TASK — Return all lines from the entries below in which the word "Expand" is present.
+ + +
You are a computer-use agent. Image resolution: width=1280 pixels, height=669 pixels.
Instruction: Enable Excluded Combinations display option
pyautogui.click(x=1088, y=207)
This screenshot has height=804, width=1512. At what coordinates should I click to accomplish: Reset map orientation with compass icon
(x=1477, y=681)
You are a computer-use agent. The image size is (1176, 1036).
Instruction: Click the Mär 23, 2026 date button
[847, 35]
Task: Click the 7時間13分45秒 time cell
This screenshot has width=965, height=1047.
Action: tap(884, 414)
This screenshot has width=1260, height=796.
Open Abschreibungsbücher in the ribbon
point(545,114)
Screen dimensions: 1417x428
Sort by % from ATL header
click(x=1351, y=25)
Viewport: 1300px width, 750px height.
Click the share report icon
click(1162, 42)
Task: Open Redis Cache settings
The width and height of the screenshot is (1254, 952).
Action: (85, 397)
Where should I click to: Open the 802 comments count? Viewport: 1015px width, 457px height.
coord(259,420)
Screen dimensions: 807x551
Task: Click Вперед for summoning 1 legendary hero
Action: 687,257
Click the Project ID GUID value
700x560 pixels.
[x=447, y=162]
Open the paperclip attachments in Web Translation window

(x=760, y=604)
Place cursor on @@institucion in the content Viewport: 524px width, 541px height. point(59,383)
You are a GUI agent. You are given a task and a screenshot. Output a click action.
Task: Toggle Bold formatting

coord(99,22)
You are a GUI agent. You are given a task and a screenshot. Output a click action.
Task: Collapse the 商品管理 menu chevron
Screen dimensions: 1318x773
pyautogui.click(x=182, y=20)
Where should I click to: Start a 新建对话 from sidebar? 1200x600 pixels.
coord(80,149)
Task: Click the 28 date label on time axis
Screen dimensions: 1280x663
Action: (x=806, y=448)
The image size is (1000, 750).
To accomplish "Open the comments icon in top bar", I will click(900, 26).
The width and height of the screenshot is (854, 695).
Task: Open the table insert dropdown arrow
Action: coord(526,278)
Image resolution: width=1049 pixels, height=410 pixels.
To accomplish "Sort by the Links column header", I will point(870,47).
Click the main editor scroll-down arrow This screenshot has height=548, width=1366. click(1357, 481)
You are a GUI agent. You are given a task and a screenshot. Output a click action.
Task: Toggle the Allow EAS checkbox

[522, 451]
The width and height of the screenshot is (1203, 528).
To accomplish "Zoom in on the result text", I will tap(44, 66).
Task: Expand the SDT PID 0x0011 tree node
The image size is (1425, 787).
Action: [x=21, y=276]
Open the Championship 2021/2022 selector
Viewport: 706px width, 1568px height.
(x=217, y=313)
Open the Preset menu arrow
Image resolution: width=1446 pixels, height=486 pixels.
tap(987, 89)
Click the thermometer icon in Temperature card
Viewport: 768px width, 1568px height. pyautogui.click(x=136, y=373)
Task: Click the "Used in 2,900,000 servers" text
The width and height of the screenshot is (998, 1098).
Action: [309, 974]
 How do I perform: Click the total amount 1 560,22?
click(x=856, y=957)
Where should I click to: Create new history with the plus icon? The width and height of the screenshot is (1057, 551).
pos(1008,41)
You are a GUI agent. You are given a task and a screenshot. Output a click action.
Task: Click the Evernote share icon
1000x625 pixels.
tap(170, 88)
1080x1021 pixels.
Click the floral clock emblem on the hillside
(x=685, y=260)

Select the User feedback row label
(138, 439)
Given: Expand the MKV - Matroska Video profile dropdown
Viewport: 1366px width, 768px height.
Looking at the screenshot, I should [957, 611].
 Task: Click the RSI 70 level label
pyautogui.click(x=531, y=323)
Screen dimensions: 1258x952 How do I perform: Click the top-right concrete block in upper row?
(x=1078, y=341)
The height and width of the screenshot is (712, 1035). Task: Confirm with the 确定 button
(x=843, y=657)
+ + +
ANSWER FOR THIS EXERCISE —
Task: Expand the SDT PID 0x0011 tree node
Given: Expand the MKV - Matroska Video profile dropdown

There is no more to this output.